“Many people today still ignore the curative value that radiotherapy has in common only with surgery. It is often feared and considered harmful, dangerous: opinions that are the result of ancient heritage and misinformation, which today do not find justification or support in clinical practice and studies scientific. Currently, with precision radiotherapy we have a technology available that allows us to produce dose distributions that closely adapt to the tumor target, while maximally preserving the adjacent healthy tissues.” Thus Cinzia Iotti, president of the Italian Association of Radiotherapy and Clinical Oncology (Airo) and director of SC Radiotherapy Ausl-Irccs of Reggio Emilia, on the occasion of the XXXIII Airo National Congress.
Over 70% of patients suffering from cancer are treated today in our country with radiation therapies. Oncology radiotherapy – we read in a note – knows no setbacks and literally gallops towards unthinkable technological innovation, efficacy and safety. Precision radiotherapy allows the treatment to be modulated on the radiological, biological and genomic characteristics of the tumor; stereotactic treatments have a high ablative action and a very low risk of side effects; the ‘adaptive’ techniques use combinations of CT scans, magnetic resonance imaging and artificial intelligence which allow the tumor target to be hit millimetrically.
“The machines we have at our disposal – underlines Iotti – deliver the dose with millimetric precision and are equipped with verification systems that give the treatment maximum accuracy since they allow us to evaluate and correct, at every single session, any movements of the patient or of the volume In some cases, methods are also put in place thanks to which it is possible to irradiate the tumor only during some phases of the respiratory act, with the aim of maximizing the protection of nearby healthy organs, primarily the lung and heart. Cutting-edge technologies have given radiotherapy a level of effectiveness and safety that was unachievable until a few years ago.”
The underlying theme of the 2023 edition of the Airo Congress is in the title ‘Oncology radiotherapy: evolution at the service of the patient’, to underline the ongoing change of this discipline, which is increasingly taking on a leading role and position in the within multidisciplinary teams and in the care of patients with cancer. “The two key elements present in the title of the Airo 2023 Congress – highlights Pierluigi Bonomo, SOD medical director of Aou Careggi Radiotherapy of Florence and coordinator of the Airo Scientific Committee – converge in the same objective: optimal patient care with radiation therapy alone or in synergy with other pharmacological therapies”. This edition of the congress “is enriched with some aspects of particular interest – adds Bonomo – such as moments of discussion on the therapeutic index, i.e. the cost/benefit balance of treatments in particularly complex situations, and how this can impact on management and communication. We will a reflection on the equity of access to radiotherapy treatments and there will be various meetings and exchanges with patient associations”.
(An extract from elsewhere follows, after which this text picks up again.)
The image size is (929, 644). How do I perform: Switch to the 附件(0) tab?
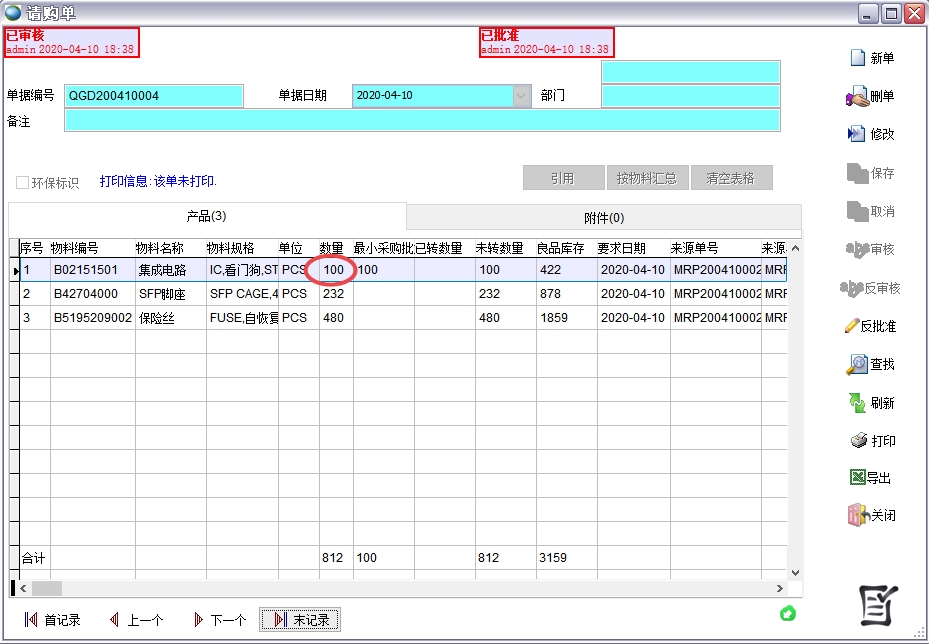point(604,218)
Among the main innovations “there is the technique – remarks Marco Krengli, professor of Radiotherapy at the University of Padua and director of the Uoc of Radiotherapy at the Veneto Oncology Institute Irccs of Padua, president-elect Airo – which we call ‘adaptive’, translation of the English term ‘adaptive ‘, which allows the treatment to be adapted day by day to the anatomical conformation of the patient and to the exact position that the tumor has at that moment, as well as to the exact position of the healthy structures around it, which we want to save. This technique is carried out through equipment which combine CT scanning and nuclear magnetic resonance (MRI), one or the other, with the linear accelerator. This technique is currently associated with the use of artificial intelligence, which allows for more precise and faster information on the internal anatomy of the patient and to optimize the treatment”.
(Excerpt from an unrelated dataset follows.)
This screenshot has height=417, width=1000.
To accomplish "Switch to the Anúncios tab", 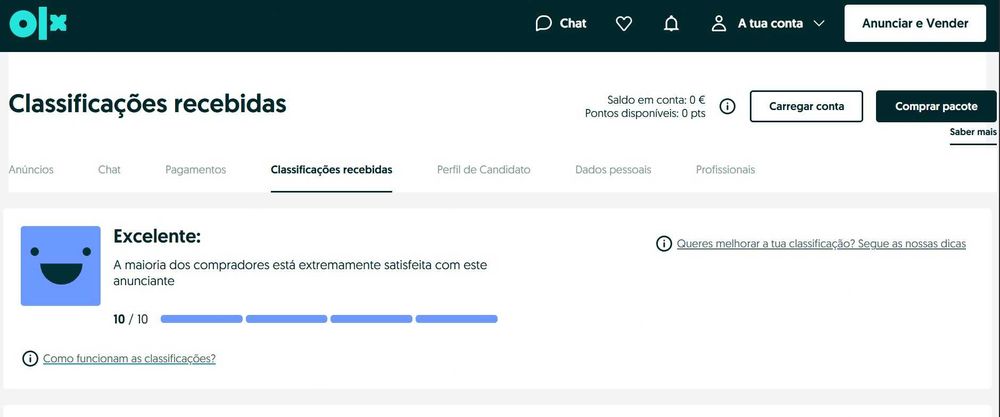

Furthermore, “a trend that is increasingly developing in Italy too is radiotherapy with particles or ‘particle therapy’ – explains Krengli – which consists of irradiation with protons or ions. Very interesting, but still in the research phase preclinical and clinical, it is ‘flash’ radiotherapy which allows a very high dose to be given in a fraction of a second. Speaking of tumors, the innovations concern tumors in a locally advanced stage in which we combine precision radiotherapy with pharmacological treatment. For some tumors in the early stage, for example in the lung, we use stereotactic radiotherapy, in cases at risk for surgery”.
Despite its irreplaceable role in the treatment of cancer – the note specifies – radiotherapy continues to be greatly neglected in the oncology ‘narrative’. To improve the perception and institutional status of the discipline, Airo is acting on various levels.
Firstly to ensure, among other things, the presence of radiotherapists at all tables of oncology programming, secondly by involving patient associations, which play an important role in the oncology path. Added to these critical issues is the dramatic decline in the vocation of young doctors for this specialty: among the many causes, not least, the lack of visibility from which oncology radiotherapy suffers.